Instance Method Summary collapse

Constructor Details

#initialize ⇒ `ThaliaProvider`

Returns a new instance of ThaliaProvider.

# File 'lib/alexandria/book_providers/thalia.rb', line 39

def initialize
  super('Thalia', 'Thalia (Germany)')
  # no preferences for the moment
  prefs.read
end

Instance Method Details

#create_search_uri(search_type, search_term) ⇒ `Object`

# File 'lib/alexandria/book_providers/thalia.rb', line 62

def create_search_uri(search_type, search_term)
  (search_type_code = {
    SEARCH_BY_ISBN => 'sq',
    SEARCH_BY_AUTHORS => 'sa', # Autor
    SEARCH_BY_TITLE => 'st', # Titel
    SEARCH_BY_KEYWORD => 'ssw' # Schlagwort
  }[search_type]) || ''
  search_type_code = CGI.escape(search_type_code)
  search_term_encoded = if search_type == SEARCH_BY_ISBN
                          # search_term_encoded = search_term.as_isbn_13
                          Library.canonicalise_isbn(search_term) # check this!
                        else
                          CGI.escape(search_term)
                        end
  format(BASE_SEARCH_URL, search_type_code, search_term_encoded)
end

#data_from_label(node, label_text) ⇒ `Object`

# File 'lib/alexandria/book_providers/thalia.rb', line 93

def data_from_label(node, label_text)
  label_node = node % "strong[text()*='#{label_text}']"
  if (item_node = label_node.parent)
    data = ''
    item_node.children.each do |n|
      data += n.to_html if n.text?
    end
    data.strip
  else
    ''
  end
end

#get_book_from_search_result(result) ⇒ `Object`

# File 'lib/alexandria/book_providers/thalia.rb', line 106

def get_book_from_search_result(result)
  log.debug { "Fetching book from #{result[:lookup_url]}" }
  html_data = transport.get_response(URI.parse(result[:lookup_url]))
  parse_result_data(html_data.body, 'noisbn', true)
end

#parse_result_data(html, isbn, recursing = false) ⇒ `Object`

# File 'lib/alexandria/book_providers/thalia.rb', line 112

def parse_result_data(html, isbn, recursing = false)
  doc = html_to_doc(html)

  results_divs = doc / 'div.articlePresentationSearchCH'
  unless results_divs.empty?
    if recursing
      # already recursing, avoid doing so endlessly second time
      # around *should* lead to a book description, not a result
      # list
      return
    end
    # ISBN-lookup results in multiple results (trying to be
    # useful, such as for new editions e.g. 9780974514055
    # "Programming Ruby" )
    results = parse_search_result_data(html)
    isbn10 = Library.canonicalise_isbn(isbn)
    # e.g. .../dave_thomas/ISBN0-9745140-5-5/ID6017044.html
    chosen = results.first # fallback!
    results.each do |rslt|
      if rslt[:lookup_url] =~ /\/ISBN(\d+[\d-]*)\//
        if Regexp.last_match[1].delete('-') == isbn10
          chosen = rslt
          break
        end
      end
    end
    html_data = transport.get_response(URI.parse(chosen[:lookup_url]))
    return parse_result_data(html_data.body, isbn, true)
  end

  begin
    if (div = doc % 'div#contentFull')
      title_img = ((div % :h2) / :img).first
      title = title_img['alt']

      # note, the following img also has alt="von Author, Author..."

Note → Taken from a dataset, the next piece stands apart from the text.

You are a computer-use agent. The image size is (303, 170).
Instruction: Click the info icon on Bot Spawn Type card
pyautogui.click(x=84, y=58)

      if (author_h = doc % 'h3[text()*="Mehr von"]') # "More from..." links
        authors = []
        author_links = author_h.parent / :a
        author_links.each do |a|
          if a['href'] =~ /BUCH\/sa/
            # 'sa' means search author, there may also be 'ssw' (search keyword) links
            authors << a.inner_text[0..-2].strip
            # NOTE stripping the little >> character here...
          end
        end
      end

      item_details = doc % 'ul.itemDataList'
      isbns = []
      isbns << data_from_label(item_details, 'EAN')
      isbns << data_from_label(item_details, 'ISBN')

      year = nil
      date = data_from_label(item_details, 'Erschienen:')
      year = Regexp.last_match[1].to_i if date =~ /([\d]{4})/

      binding = data_from_label(item_details, 'Einband')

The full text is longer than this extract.